What to work on: Please rename "GUI agent" to "interface agent" throughout all the records below, and reproduce them with nothing else changed.

[Collected data]
================

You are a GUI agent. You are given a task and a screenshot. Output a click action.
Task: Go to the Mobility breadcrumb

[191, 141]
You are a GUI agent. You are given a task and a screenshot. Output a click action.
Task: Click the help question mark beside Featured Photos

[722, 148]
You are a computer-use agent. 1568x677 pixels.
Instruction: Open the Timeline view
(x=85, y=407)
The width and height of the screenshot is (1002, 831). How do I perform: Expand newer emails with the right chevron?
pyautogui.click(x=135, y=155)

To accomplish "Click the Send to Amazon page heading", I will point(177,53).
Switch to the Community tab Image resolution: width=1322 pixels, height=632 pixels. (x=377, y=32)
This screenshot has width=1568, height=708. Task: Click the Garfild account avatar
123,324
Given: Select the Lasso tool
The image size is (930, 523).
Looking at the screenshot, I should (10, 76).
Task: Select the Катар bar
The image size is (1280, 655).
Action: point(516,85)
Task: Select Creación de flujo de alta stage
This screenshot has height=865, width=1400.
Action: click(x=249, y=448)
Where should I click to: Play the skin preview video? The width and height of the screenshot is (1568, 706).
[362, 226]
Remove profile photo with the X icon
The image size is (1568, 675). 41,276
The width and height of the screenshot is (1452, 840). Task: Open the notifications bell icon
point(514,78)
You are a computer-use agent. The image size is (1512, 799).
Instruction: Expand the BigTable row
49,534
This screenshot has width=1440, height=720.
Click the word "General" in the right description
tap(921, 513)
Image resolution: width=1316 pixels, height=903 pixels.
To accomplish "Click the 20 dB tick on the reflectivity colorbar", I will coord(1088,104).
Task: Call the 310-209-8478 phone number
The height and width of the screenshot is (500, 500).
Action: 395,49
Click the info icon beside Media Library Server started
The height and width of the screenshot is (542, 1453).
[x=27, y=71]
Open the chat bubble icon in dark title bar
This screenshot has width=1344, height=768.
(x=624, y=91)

================

Task response:
You are a interface agent. You are given a task and a screenshot. Output a click action.
Task: Go to the Mobility breadcrumb

[191, 141]
You are a interface agent. You are given a task and a screenshot. Output a click action.
Task: Click the help question mark beside Featured Photos

[722, 148]
You are a computer-use agent. 1568x677 pixels.
Instruction: Open the Timeline view
(x=85, y=407)
The width and height of the screenshot is (1002, 831). How do I perform: Expand newer emails with the right chevron?
pyautogui.click(x=135, y=155)

To accomplish "Click the Send to Amazon page heading", I will point(177,53).
Switch to the Community tab Image resolution: width=1322 pixels, height=632 pixels. (x=377, y=32)
This screenshot has width=1568, height=708. Task: Click the Garfild account avatar
123,324
Given: Select the Lasso tool
The image size is (930, 523).
Looking at the screenshot, I should (10, 76).
Task: Select the Катар bar
The image size is (1280, 655).
Action: point(516,85)
Task: Select Creación de flujo de alta stage
This screenshot has height=865, width=1400.
Action: click(x=249, y=448)
Where should I click to: Play the skin preview video? The width and height of the screenshot is (1568, 706).
[362, 226]
Remove profile photo with the X icon
The image size is (1568, 675). 41,276
The width and height of the screenshot is (1452, 840). Task: Open the notifications bell icon
point(514,78)
You are a computer-use agent. The image size is (1512, 799).
Instruction: Expand the BigTable row
49,534
This screenshot has width=1440, height=720.
Click the word "General" in the right description
tap(921, 513)
Image resolution: width=1316 pixels, height=903 pixels.
To accomplish "Click the 20 dB tick on the reflectivity colorbar", I will coord(1088,104).
Task: Call the 310-209-8478 phone number
The height and width of the screenshot is (500, 500).
Action: 395,49
Click the info icon beside Media Library Server started
The height and width of the screenshot is (542, 1453).
[x=27, y=71]
Open the chat bubble icon in dark title bar
This screenshot has width=1344, height=768.
(x=624, y=91)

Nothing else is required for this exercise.